The construction industry faced the highest rate of insolvencies in the year to April 2024, with 4,401 companies in England and Wales declaring insolvency. Tight funding, high labour costs, and political uncertainty contributed to the rise, with further increases expected in Q3 2024.
The construction industry experienced the highest rate of insolvencies in the year leading up to April 2024, according to data from the Insolvency Service.
A total of 4,401 construction companies in England and Wales declared insolvency during this period, accounting for 18 percent of all business insolvencies. This number is nearly 500 more than the wholesale and retail sector, which had 3,906 insolvencies. The accommodation and food service sector followed closely, with 3,821 insolvencies.
In April 2024 alone, 399 construction businesses registered for insolvency, a significant increase from 315 in March.
Kelly Boorman, RSM UK’s national head of construction, noted that construction businesses are struggling with tight funding conditions. Interest rates have not decreased as quickly as needed, and rising labour costs are squeezing profit margins. Boorman highlighted that while project pipelines are growing, the lack of access to working capital and the time required to mobilize are major factors contributing to the high number of insolvencies.
Boorman also pointed to political uncertainty, extended payment times within the supply chain, and expected labour shortages in the summer months as additional challenges. RSM UK anticipates a further increase in construction insolvencies in the third quarter of 2024.
Boorman emphasized the need for the next government to prioritize de-risking the supply chain, reducing payment terms, and providing clear infrastructure planning and spending. These measures would help businesses make more informed and long-term growth decisions when bidding for projects.
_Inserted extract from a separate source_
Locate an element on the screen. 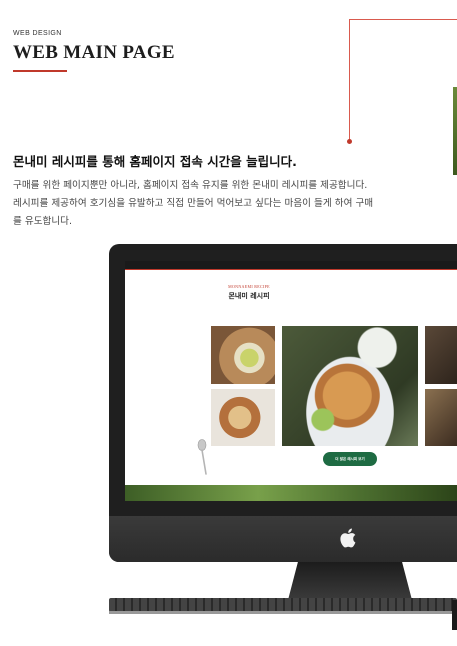 Image resolution: width=457 pixels, height=646 pixels. spoon-icon is located at coordinates (202, 457).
Notable companies that became insolvent in the year to April 2024 include Buckingham Group, Henry Construction, and Readie.
Jo Streeten, managing director for building and places at Aecom, also predicted a challenging second half of the year. She mentioned that fluctuating output and a slowing economy in April could delay the rate cuts needed to ease pressure on balance sheets. Streeten added that the upcoming election might bring improved conditions through a new infrastructure strategy and a more effective planning system. However, contractors will need to continue managing costs effectively until increased demand, potentially driven by greater political certainty, materializes.